Le marché des jeux indonésiens a atteint 34 trillions de roupies, mais la contribution des développeurs locaux est encore minime

JAKARTA - Le ministère de l’Economie créative a révélé que la contribution de l’industrie des jeux locaux à l’économie nationale est encore relativement faible, même si l’Indonésie est l’un des plus grands marchés de jeux au monde.

Le directeur du Gim du ministère de l’Éducation, Luat Sihombing, a déclaré que la recherche meneée par l’Institut national de la recherche et de l’innovation (BRIN) et le ministeré de la Communication et du Numérique a revélé que la valeur marchande des jeux indonesiés atteignait actuellement plus de 2 milliards de dollars É.-U. ou environ 34 trillions de roupies par an.

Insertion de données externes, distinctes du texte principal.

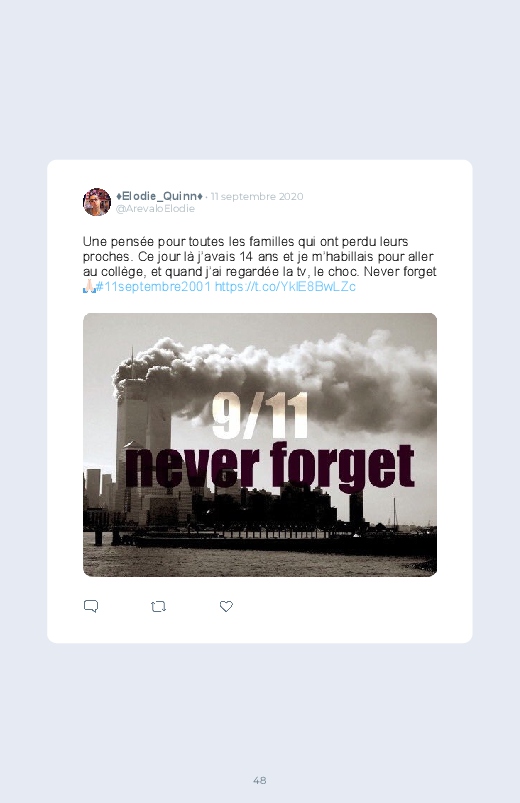
Task: Open the #11septembre2001 hashtag
Action: [x=153, y=286]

Il a ajouté qu’environ 0,17-0,34 % des jeux de développeurs indie locaux concourent sur le marché national des jeux, et que seuls 2,5 % de la valeur du marché national est récolté par les développeurs locaux.

« Si nous parlons de revenus du marché, leur valeur est actuellement de plus de 2 milliards de dollars par an. Mais si nous prenons les produits locaux, leur contribution est d’environ 0,17 à 0,34 pourcent du PIB », a déclaré Luat lors d’une présentation medíale sur la signature d’un protocole d’entente entre le ministeré de l’Industrie et du Commerce et Coda jeudi 25 juin.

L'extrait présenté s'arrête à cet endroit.